4. The compound of formula I according to any one of claims 1-3, wherein its stereoisomer, racemate, pharmaceutically acceptable salt or solvate, is wherein, The compound shown in Formula I is selected from the following structures:
5. A method for preparing the stereoisomer, racemate, pharmaceutically acceptable salt, or solvate of the compound represented by Formula I according to any one of claims 1-4, wherein, Includes the following steps: Compound Ia reacts with compound Ib to give the compound shown in formula I; Among them, R1, R2, R3, R 11 Q has the definition as described in any one of claims 1-4.
6. A composition, such as an insecticidal and / or bactericidal composition, comprising one, two, or more of the compounds of Formula I as described in any one of claims 1-4, their stereoisomers, racemates, tautomers, nitrooxides, or pharmaceutically acceptable salts thereof as active ingredients; Preferably, the composition contains 0.1-90% by weight of the active ingredient; Preferably, the composition further includes an auxiliary agent; the auxiliary agent is selected from at least one of surfactants, solid diluents, and liquid diluents; Preferably, the formulation comprises the following forms: wettable powder, oil suspension, water suspension, water emulsion, aqueous solution, emulsifiable concentrate, or microcapsule. Preferably, a liquid or solid carrier and optionally a surfactant are added to the composition.

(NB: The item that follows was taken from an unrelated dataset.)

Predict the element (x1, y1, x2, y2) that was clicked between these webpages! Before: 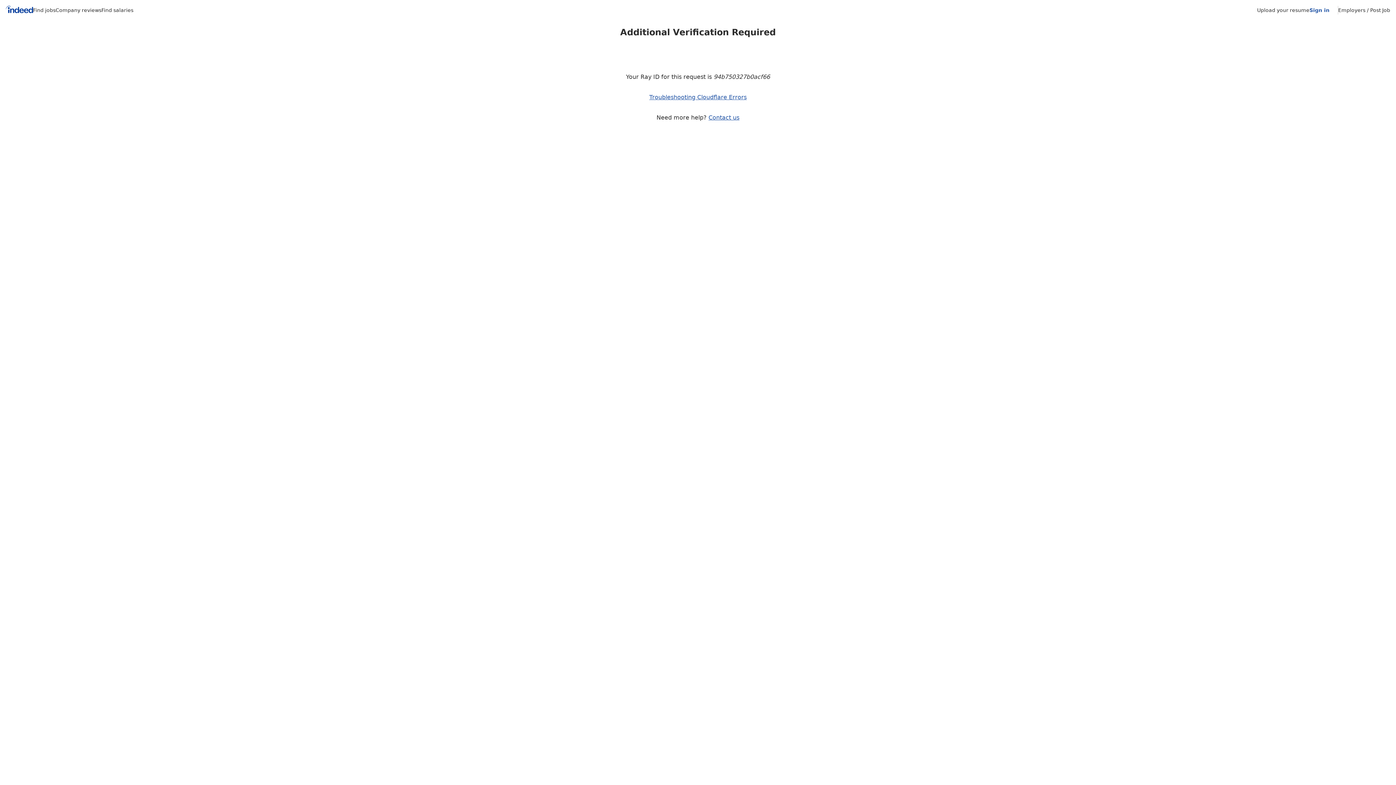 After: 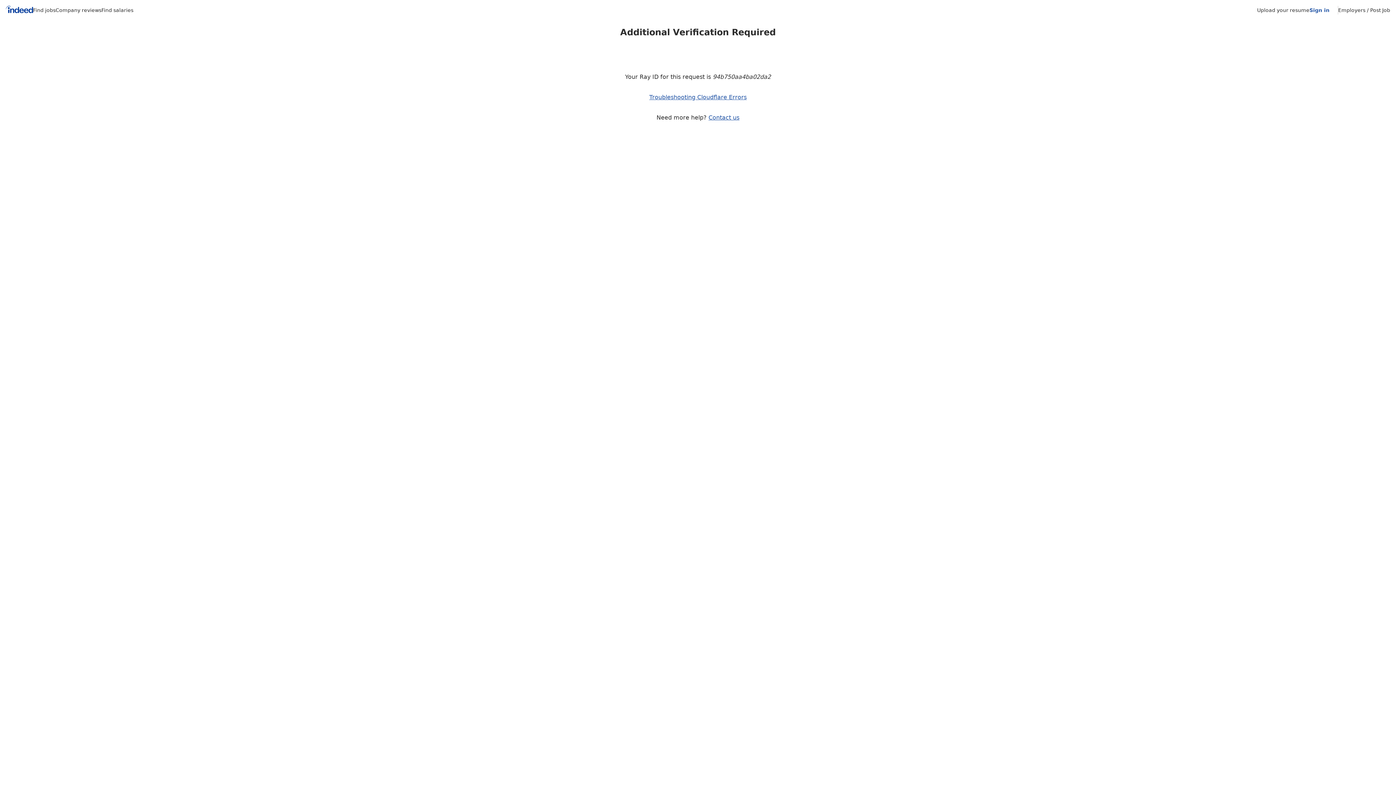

7. Use of one, two or more of the compounds of Formula I according to any one of claims 1-4, their stereoisomers, racemates, tautomers, nitrogen oxides or pharmaceutically acceptable salts thereof as pesticides, such as insecticides and / or fungicides.
8. Use of one, two or more of the compounds of Formula I according to any one of claims 1-4, their stereoisomers, racemates, tautomers, nitrogen oxides or pharmaceutically acceptable salts thereof in the preparation of pesticides, such as insecticides and / or fungicides.
9. A method for controlling pests and / or plant fungal diseases, wherein, This includes applying an effective amount of the compound of Formula I as described in any one of claims 1-4, its stereoisomers, racemates, tautomers, nitrides or pharmaceutically acceptable salts thereof, or the composition of claim 6 to an individual in need of it.
10. The method according to claim 9, wherein, The plant parasitic nematode is a root-knot nematode; Preferably, the plant-borne fungal rot is wheat root rot fungus.